He was just great wasn’t he? In the end pundits came to complete standstill when it came to describing how utterly effective he was at his role. My particular favourite moment was when he was circled on Match of The Day as the pundit spoke about his brilliance.  What was he doing? He was standing on the halfway line with his hands on his hips as we took a corner.  That’s how brilliant he was – he could be complemented for doing nothing.

 

8/ Jose

I didn’t want to put this in as I think we should get behind AVB even if I have thought several times this season that he’s out of his depth – let’s see what he does if allowed to build a team. But let’s be honest Mourinho was a menacing presence and a pure winner liable to intimidate and inspire in equal measure.  AVB has been labelled the Red Menace in some quarters but mainly due to his ginger glint and his strange substitutions.

 

9/ Misfiring Strikers

That Kezman?
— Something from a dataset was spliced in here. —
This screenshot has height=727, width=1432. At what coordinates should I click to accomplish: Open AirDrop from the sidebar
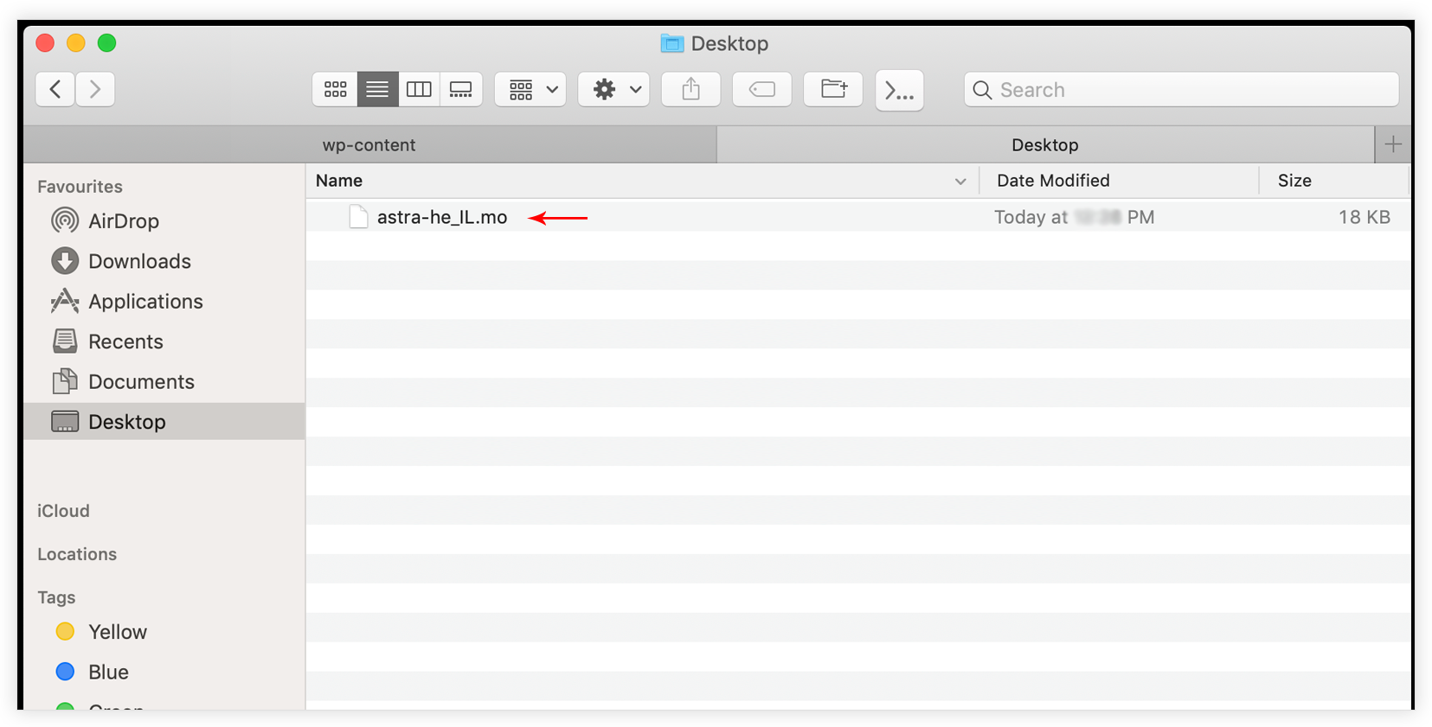[x=123, y=221]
What was he like? Poor sod. Still though, we could cope with a misfiring striker back then. Kezman even got himself a premiership winner’s medal to his name.  I do remember him having a good game against Barcelona to be fair to him – on reflection I believe he was converted into a winger in that game – a process similar to converting a tea bag into house brick. But it worked for us then!

 

10/ Being on the Winner’s Podium

It used to be almost inevitable that we’d win something! It’s been some ride since 2003 and the big blue machine hasn’t ground to a halt yet but it’s slowing down a bit.  But my first game was punctuated by a Neil Shipperley goal – he was my favourite player at the time. But if I’m honest with myself he might not be as good as Fernando Torres so we’re still on the up!